Thursday 3 July 2014

Preterm Delivery Treatment

Preterm Delivery Treatment 
Background: It has been suggested that assessment of the frequency of uterine contractions could be used as a screening method to identify pregnant women who are at an increased risk of preterm delivery (before 35 weeks' of gestation) and also as a diagnostic test for detecting preterm labor in its earlier stages. However, the clinical value of this measurement is not clear. Ambulatory monitoring of uterine contractions continues to be used, even though several randomized trials have indicated that measurement of the frequency of contractions as a screening or diagnostic test has not been useful for reducing the rate of preterm delivery. The frequency of uterine contractions as a predictor of spontaneous preterm delivery was assessed in an observational study. Other variables that could affect the frequency of contractions such as the duration of gestation, the time of day, and the women's history with regard to preterm delivery were also considered. Other proposed markers of the risk of preterm delivery were also evaluated.
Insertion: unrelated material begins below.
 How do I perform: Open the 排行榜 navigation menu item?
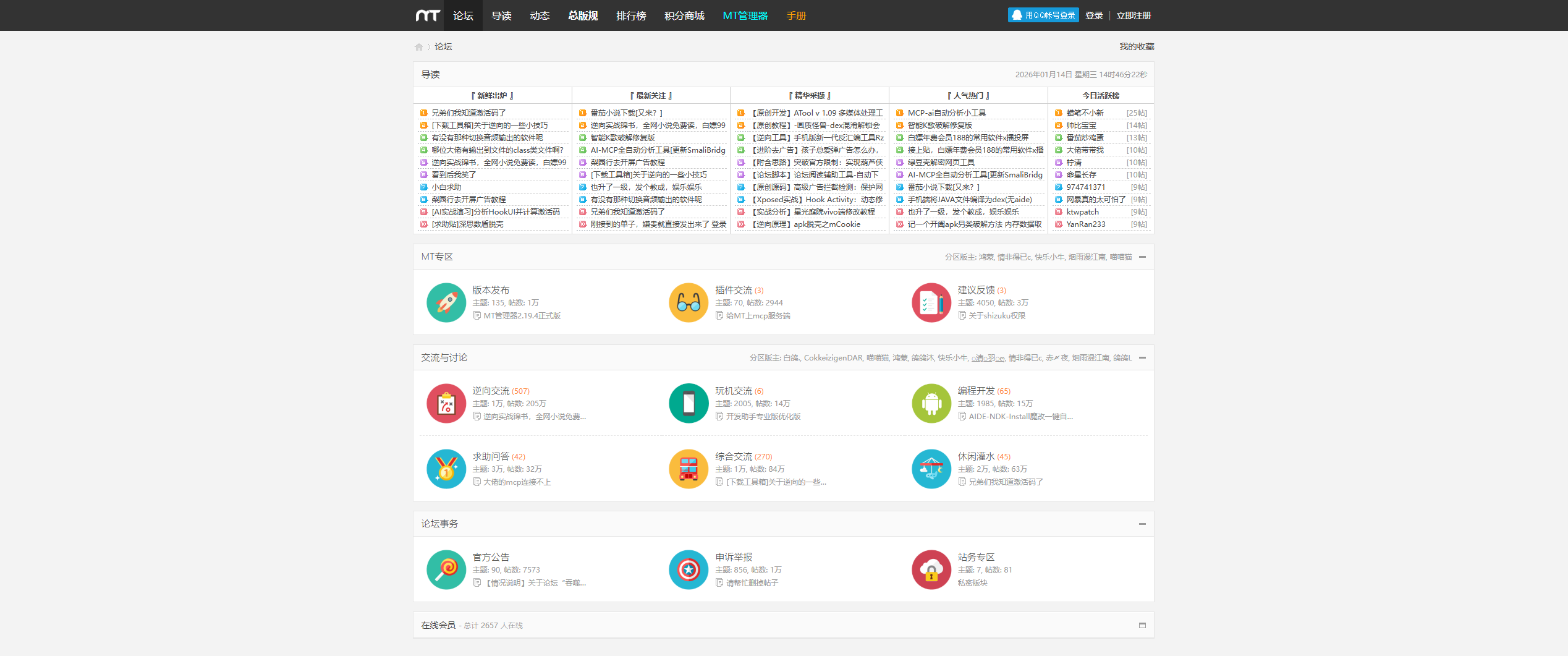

Methods: A total of 306 women were enrolled, all of whom had sigleton pregnancies between 22 and 24 weeks of gestation. The women monitored the frequency of their contractions twice daily on 2 or more days per week with a home contraction monitor to delivery or 37 weeks' gestation.

Results: A total of 34,908 hours of successful monitoring were obtained. More contractions were experienced by women who delivered before 35 weeks than by women who delivered at 35 weeks or later, but there was no identifiable threshold frequency that effectively identified women who delivered preterm infants. Other proposed screening tests, including digital and US evaluations of the cervix and assays for fetal fibronectin in cervicovaginal secretions, also demonstrated low sensitivity and positive predictive value for oreterm labor.

Conclusions: The likelihood of preterm delivery is increased with increasing frequency of uterine contractions. However, it does not appear that this measurement is clinically useful for the prediction of preterm delivery.